GP33B-04:
Success of Rapid Continuous Thermal Demagnetization When Conventional Methods Failed

Wednesday, 17 December 2014: 2:25 PM
Robert S Coe, University of California, Santa Cruz, CA, United States and Maxime Le Goff, Institut de Physique du Globe, Équipe de Paléomagnétisme, Paris, France
Abstract:
Conventional stepwise thermal demagnetization of samples spanning a basalt flow erupted during a polarity transition at Steens Mountain, Oregon yielded scattered directions of high-temperature remanence, whereas the results of continuous thermal demagnetization cluster convincingly among the characteristic directions of the next several flows below. The continuous demagnetization was performed using the Triaxe1, a 3-axis vibrating sample magnetometer in which the directions of ~1 cmsub-samples were measured repeatedly as temperature increased during heated from 20 to 500-550°C in only 12-13 minutes. The demagnetization trajectories suggest that normal-polarity secondary magnetization, acquired both at room temperature in today’s polarity chron and during modest reheating in a normal field during cooling of the overlying flow, was responsible for the failure of conventional thermal demagnetization. Our favored explanation is that alteration during ordinary thermal demagnetization raised the blocking temperature while preserving the direction of the overprint, thereby masking the primary component.

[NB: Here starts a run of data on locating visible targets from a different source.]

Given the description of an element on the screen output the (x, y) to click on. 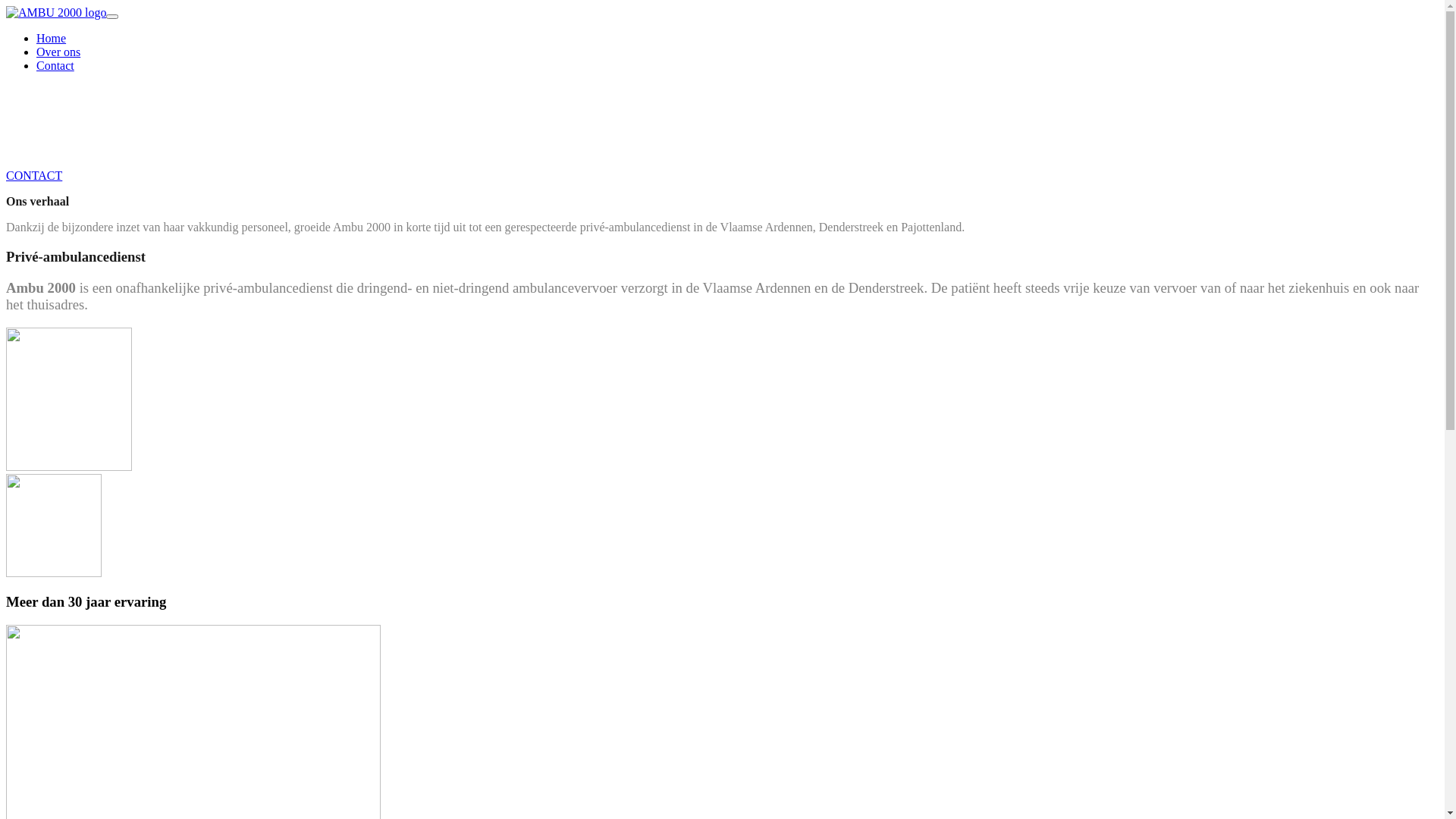
Contact Element type: text (55, 65)
CONTACT Element type: text (34, 175)
Home Element type: text (50, 37)
Menu Element type: hover (112, 16)
Over ons Element type: text (58, 51)
Given the description of an element on the screen output the (x, y) to click on. 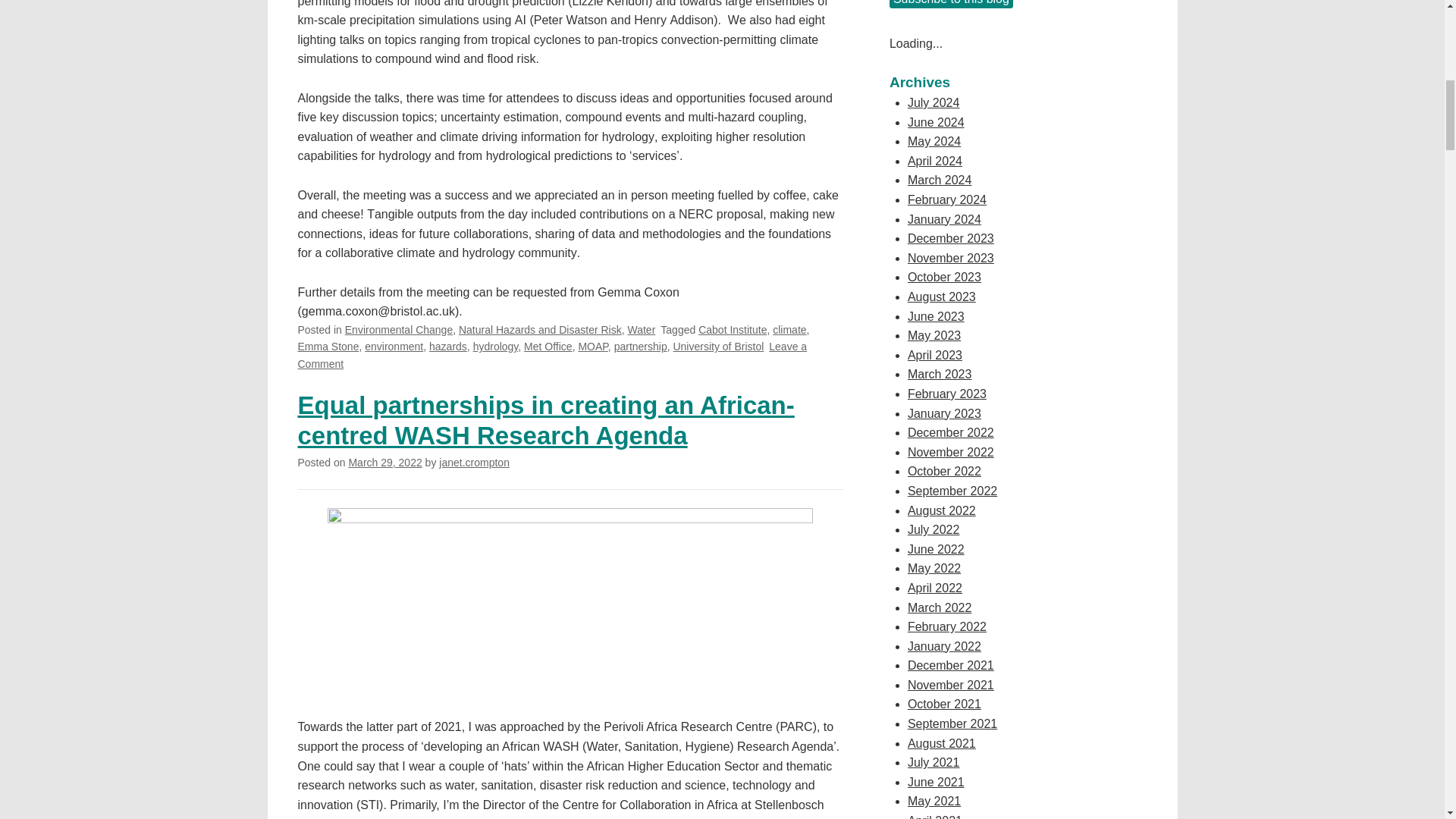
Environmental Change (398, 329)
Emma Stone (327, 346)
Water (641, 329)
Natural Hazards and Disaster Risk (539, 329)
Met Office (548, 346)
Cabot Institute (732, 329)
March 29, 2022 (384, 462)
University of Bristol (717, 346)
hazards (448, 346)
hydrology (495, 346)
partnership (551, 354)
janet.crompton (640, 346)
Subscribe to this blog (474, 462)
Given the description of an element on the screen output the (x, y) to click on. 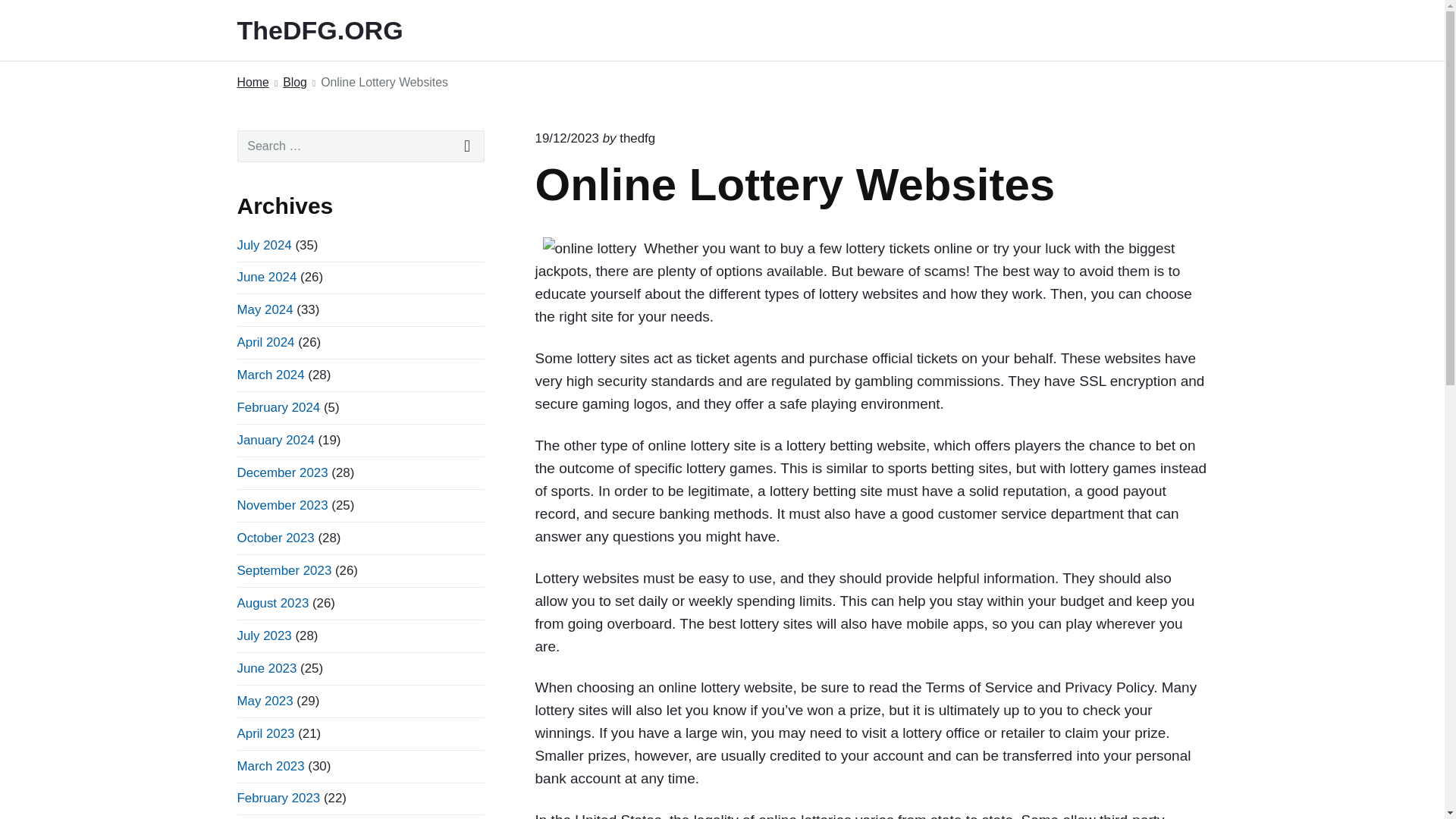
SEARCH (466, 146)
May 2024 (263, 309)
TheDFG.ORG (339, 30)
July 2024 (263, 245)
thedfg (637, 138)
May 2023 (263, 700)
January 2024 (274, 440)
March 2024 (269, 374)
March 2023 (269, 766)
June 2023 (266, 667)
September 2023 (283, 570)
April 2023 (264, 733)
July 2023 (263, 635)
November 2023 (281, 504)
August 2023 (271, 603)
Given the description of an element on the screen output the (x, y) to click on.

The rapid heating (~40°C/min) during continuous demagnetization appears to have been fast enough to demagnetize the normal overprint before this masking could happen. Thermomagnetic cycles exhibit significant irreversibility starting around 300°C, both in air and in argon. Changes in room-temperature hysteresis parameters after heating in air to temperature T also start to change around T=300°C. Titanomagnetite of composition TM65-70, partially oxidized to titanomaghemite, plus a minor low-Ti, oxyexsolved phase are observed in thin section and inferred from thermomagnetic curves. Thus, inversion of secondary titanomaghemite that carries a normal overprint could be the masking mechanism. The failure of AF demagnetization, on the other hand, we attribute to overlapping coercivity spectra of primary and secondary magnetization.

1Le Goff and Gallet, 2004, Earth Planet. Sci. Lett. 229, 31–43.